At the end of junior year, I've been thinking all the time about college. It's like it has become its own, all-consuming subject. I just haven't, er, reconciled myself with college. I'm almost out, but I've never felt like I found a place there like most people do. The closest I've gotten is poetry classes, Tuesdays and Thursdays in the Hoffman Room, where I felt really enthusiastic and like I wanted to be there. I've never gotten involved in college social life or joined extra activities. I remain feeling disconnected from most people my age, like we just can't relate to each other. I'm on friendlier terms with my professors than my fellow students.

I also feel kind of pathetic that I'm almost 21 and have never lived on my own. Most people in college get some experience living independently out of their parents' house, in a dorm or renting an apartment or a house with friends. I never did. Not because I was afraid or didn't want to - I just can't afford it. A lot of college kids are only able to get a bit of independence because their parents pay for their dorm or apartment, or help them pay for it. My parents weren't willing to pay for anything like that or help at all - they think that if I want to be independent, I have to do it all the way, be completely self-sufficient and pay all my own bills. So if I want to move out, I need at least a full-time job. I've never been willing to work full-time during school (not like there are many jobs who would hire college students full-time), so I can't afford independence, which is this constant thing that makes me feel too childish for my age for not having moved out yet.

Also there's still this residual haunting of I Didn't Go to Wheaton. I don't wish I had gone. Mostly because, if I'd gone to Wheaton, I wouldn't have met Taylor. Also I wouldn't know any of the excellent English professors at URI. But it's still there anyway. When I made that choice, I was kind of curious. You always hear stories like this: someone has a choice between the safe decision and the risky decision... and they always, always take the risk. In spite of how it will set them back enormous amounts of money, separate them from everything familiar, etc. I was curious about what would happen to someone who just didn't take the risk. Now I know - good, even amazing things still happen, I won't graduate in debt, but. But I still have that agonizing feeling of waiting for my life to start.

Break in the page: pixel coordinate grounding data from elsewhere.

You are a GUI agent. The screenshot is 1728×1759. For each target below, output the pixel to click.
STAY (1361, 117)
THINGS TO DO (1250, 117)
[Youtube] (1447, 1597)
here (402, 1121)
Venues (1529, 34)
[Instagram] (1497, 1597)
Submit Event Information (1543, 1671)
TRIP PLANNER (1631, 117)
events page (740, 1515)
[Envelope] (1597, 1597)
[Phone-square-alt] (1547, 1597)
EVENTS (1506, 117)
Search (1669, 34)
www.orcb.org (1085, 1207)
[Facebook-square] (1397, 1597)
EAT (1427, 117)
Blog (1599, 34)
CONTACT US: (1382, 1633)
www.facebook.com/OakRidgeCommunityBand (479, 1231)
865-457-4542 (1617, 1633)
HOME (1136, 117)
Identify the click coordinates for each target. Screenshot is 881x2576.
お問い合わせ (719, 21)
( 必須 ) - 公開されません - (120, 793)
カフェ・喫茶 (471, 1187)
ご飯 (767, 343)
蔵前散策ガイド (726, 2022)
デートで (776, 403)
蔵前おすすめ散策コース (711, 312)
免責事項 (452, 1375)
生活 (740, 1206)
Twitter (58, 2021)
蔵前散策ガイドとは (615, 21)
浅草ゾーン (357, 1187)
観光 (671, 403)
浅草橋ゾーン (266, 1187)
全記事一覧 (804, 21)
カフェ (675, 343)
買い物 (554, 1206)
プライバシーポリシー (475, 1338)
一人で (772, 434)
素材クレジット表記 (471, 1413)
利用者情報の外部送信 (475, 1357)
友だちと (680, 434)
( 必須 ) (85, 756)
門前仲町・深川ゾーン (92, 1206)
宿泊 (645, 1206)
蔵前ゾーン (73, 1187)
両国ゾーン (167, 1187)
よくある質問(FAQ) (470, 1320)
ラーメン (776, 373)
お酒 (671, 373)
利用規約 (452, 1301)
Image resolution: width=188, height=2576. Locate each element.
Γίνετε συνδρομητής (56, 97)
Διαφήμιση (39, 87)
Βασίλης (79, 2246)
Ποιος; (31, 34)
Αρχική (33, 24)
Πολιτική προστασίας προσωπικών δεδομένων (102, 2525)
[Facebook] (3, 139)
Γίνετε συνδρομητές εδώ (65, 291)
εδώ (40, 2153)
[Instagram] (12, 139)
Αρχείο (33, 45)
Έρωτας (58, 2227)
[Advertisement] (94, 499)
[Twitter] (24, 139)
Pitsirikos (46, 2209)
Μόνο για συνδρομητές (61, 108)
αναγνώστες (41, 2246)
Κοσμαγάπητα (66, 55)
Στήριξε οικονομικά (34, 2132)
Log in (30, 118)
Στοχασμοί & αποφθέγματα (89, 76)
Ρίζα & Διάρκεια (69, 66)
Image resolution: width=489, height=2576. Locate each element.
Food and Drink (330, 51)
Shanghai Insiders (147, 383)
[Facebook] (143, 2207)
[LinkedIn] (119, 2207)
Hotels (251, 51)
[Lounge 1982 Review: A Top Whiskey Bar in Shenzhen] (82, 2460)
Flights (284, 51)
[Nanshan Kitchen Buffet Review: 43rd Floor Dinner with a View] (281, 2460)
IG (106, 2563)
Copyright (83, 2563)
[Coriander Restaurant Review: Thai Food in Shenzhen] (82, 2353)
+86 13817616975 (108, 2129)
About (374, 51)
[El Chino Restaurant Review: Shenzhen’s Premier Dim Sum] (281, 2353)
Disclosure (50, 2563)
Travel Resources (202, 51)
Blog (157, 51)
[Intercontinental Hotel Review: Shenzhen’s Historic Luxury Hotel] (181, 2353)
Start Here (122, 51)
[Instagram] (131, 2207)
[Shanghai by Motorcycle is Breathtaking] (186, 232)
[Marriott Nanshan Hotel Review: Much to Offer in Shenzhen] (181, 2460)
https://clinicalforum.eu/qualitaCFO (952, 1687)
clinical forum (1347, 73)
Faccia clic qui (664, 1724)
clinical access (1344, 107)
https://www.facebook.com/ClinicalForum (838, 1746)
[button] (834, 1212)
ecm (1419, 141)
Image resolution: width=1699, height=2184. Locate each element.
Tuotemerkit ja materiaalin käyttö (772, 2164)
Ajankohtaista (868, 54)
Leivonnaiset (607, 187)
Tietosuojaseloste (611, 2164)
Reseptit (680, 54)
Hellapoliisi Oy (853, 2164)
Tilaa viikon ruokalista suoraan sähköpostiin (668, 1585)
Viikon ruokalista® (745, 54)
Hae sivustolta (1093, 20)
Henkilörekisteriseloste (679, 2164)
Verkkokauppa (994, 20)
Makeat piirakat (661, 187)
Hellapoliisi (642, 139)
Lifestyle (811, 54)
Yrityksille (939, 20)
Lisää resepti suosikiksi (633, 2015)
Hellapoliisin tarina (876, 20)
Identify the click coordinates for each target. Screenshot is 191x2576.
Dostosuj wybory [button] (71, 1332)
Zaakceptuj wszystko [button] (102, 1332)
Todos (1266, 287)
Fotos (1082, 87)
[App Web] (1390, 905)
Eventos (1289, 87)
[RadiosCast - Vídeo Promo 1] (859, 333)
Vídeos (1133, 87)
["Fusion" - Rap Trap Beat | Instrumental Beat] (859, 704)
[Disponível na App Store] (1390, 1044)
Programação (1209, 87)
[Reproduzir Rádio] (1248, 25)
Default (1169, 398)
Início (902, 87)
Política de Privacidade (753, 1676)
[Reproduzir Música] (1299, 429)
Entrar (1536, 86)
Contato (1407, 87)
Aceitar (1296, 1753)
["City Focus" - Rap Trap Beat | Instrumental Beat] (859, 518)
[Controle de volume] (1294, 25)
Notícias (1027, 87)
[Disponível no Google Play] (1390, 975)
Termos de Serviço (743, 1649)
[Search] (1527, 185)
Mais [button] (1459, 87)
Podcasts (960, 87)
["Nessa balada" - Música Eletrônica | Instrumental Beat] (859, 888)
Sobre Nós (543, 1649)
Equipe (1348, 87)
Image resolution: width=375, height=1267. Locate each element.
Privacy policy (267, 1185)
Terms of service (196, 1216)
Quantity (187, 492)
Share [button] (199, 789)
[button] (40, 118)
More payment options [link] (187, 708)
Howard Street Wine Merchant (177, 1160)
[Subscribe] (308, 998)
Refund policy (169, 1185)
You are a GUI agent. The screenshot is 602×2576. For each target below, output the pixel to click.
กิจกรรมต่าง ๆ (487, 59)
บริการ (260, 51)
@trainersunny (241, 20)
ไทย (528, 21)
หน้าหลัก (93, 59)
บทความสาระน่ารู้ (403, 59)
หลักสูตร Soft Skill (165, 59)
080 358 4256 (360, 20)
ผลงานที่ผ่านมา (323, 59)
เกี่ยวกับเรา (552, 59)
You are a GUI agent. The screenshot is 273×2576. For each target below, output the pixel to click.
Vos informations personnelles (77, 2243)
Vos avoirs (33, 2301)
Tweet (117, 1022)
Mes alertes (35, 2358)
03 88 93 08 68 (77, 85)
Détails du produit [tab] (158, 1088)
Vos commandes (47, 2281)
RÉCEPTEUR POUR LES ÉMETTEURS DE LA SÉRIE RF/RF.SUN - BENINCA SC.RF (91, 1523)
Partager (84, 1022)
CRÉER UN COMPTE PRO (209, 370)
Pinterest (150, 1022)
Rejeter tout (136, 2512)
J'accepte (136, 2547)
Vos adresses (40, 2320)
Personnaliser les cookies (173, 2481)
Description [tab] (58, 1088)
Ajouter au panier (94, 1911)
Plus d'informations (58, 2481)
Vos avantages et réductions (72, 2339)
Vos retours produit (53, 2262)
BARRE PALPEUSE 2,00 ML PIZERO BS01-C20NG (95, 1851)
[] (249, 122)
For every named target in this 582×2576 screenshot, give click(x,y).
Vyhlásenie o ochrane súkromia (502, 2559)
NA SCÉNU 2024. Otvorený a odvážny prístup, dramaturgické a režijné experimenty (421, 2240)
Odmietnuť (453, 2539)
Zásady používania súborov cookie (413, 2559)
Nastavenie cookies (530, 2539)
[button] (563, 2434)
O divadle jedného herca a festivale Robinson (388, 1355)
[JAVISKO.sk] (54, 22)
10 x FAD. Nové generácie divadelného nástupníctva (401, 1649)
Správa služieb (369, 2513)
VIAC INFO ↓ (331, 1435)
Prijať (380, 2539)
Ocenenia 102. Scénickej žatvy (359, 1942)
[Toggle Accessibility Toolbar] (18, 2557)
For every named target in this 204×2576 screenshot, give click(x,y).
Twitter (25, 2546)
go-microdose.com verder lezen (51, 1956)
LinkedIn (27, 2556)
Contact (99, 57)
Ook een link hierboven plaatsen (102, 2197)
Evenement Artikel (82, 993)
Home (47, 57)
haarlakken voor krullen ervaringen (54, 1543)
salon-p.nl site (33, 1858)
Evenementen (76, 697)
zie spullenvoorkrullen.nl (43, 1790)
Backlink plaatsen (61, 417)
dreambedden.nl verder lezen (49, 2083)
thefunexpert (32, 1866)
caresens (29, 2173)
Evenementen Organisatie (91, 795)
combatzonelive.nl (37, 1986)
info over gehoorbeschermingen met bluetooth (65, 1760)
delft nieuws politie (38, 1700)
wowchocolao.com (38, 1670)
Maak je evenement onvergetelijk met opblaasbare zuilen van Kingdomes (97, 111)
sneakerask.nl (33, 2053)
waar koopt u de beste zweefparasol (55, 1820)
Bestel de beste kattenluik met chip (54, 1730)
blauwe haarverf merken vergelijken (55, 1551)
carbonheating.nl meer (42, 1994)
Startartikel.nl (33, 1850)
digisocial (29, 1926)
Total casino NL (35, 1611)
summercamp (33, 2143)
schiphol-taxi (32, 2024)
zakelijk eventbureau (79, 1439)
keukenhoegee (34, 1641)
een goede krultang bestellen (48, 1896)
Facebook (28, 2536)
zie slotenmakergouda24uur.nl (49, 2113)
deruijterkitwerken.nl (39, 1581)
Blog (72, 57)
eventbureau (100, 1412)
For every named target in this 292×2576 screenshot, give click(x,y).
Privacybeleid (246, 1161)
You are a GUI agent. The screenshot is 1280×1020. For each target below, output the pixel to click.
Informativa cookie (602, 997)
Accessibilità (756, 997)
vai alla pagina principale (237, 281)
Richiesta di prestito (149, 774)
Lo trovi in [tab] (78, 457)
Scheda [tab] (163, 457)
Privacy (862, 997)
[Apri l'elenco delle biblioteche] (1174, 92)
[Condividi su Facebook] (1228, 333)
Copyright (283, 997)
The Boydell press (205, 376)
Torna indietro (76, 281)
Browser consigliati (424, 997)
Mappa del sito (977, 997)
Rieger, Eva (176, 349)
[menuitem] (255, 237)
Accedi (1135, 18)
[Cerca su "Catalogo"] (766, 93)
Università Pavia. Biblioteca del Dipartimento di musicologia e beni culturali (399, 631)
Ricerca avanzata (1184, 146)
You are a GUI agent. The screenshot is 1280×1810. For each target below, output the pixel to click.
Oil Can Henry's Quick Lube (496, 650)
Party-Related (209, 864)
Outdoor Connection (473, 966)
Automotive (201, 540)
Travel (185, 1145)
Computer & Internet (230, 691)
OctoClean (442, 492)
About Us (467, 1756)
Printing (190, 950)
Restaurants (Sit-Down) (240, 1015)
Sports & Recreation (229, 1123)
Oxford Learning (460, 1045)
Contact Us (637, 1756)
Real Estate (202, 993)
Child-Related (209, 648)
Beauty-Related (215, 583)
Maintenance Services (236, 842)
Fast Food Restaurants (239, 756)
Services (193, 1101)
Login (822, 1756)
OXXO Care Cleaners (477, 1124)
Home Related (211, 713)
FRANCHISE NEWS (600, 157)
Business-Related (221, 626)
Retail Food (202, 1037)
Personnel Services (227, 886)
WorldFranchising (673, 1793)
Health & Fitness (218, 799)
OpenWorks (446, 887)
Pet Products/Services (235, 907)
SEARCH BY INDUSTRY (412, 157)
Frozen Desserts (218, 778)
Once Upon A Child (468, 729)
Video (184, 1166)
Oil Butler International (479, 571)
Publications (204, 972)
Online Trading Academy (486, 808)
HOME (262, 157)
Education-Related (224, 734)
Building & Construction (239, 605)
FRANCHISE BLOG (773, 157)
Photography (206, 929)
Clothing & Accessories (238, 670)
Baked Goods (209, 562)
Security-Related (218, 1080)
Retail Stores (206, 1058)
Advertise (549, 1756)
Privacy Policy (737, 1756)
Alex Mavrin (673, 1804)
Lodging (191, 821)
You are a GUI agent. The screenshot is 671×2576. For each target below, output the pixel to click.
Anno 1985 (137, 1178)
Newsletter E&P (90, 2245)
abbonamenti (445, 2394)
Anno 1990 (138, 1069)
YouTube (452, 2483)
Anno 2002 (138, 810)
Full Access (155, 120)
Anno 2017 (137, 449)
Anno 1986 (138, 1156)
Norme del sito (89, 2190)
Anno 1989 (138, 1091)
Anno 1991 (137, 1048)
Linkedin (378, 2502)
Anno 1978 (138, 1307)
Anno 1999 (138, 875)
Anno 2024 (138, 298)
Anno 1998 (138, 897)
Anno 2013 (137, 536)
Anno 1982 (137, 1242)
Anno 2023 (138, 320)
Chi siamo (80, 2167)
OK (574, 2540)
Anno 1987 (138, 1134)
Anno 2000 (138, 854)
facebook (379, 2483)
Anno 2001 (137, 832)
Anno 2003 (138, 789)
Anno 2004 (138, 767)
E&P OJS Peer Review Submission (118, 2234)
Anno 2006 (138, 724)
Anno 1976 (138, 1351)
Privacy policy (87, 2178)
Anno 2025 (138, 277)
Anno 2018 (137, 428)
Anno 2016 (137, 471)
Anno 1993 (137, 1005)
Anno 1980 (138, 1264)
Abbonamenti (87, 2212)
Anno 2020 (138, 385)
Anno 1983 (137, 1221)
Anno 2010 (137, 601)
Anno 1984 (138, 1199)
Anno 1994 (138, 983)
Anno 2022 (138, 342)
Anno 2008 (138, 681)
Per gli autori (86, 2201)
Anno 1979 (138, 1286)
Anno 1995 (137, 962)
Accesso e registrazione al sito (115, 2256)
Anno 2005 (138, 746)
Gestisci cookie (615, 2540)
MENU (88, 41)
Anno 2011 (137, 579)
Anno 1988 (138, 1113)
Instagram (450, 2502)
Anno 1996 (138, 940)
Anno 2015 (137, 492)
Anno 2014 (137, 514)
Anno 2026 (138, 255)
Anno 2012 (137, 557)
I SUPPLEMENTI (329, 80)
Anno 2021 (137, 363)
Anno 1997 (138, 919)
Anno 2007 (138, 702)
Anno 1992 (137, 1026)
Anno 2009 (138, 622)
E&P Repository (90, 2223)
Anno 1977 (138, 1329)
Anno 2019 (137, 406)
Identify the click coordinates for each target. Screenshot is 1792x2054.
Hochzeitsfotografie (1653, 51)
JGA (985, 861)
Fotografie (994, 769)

I've been unhappy. Not deeply depressed or anything, and not all the time. Sometimes I'm deliriously happy. But there's always this thing that creeps in, this lethargy, like laziness but a bone-deep kind of laziness that makes you think your life will never go anywhere. Is it because the fear has gotten in that deep? Or maybe it's just the effect of three years of not doing anything risky or challenging or... what. Don't know.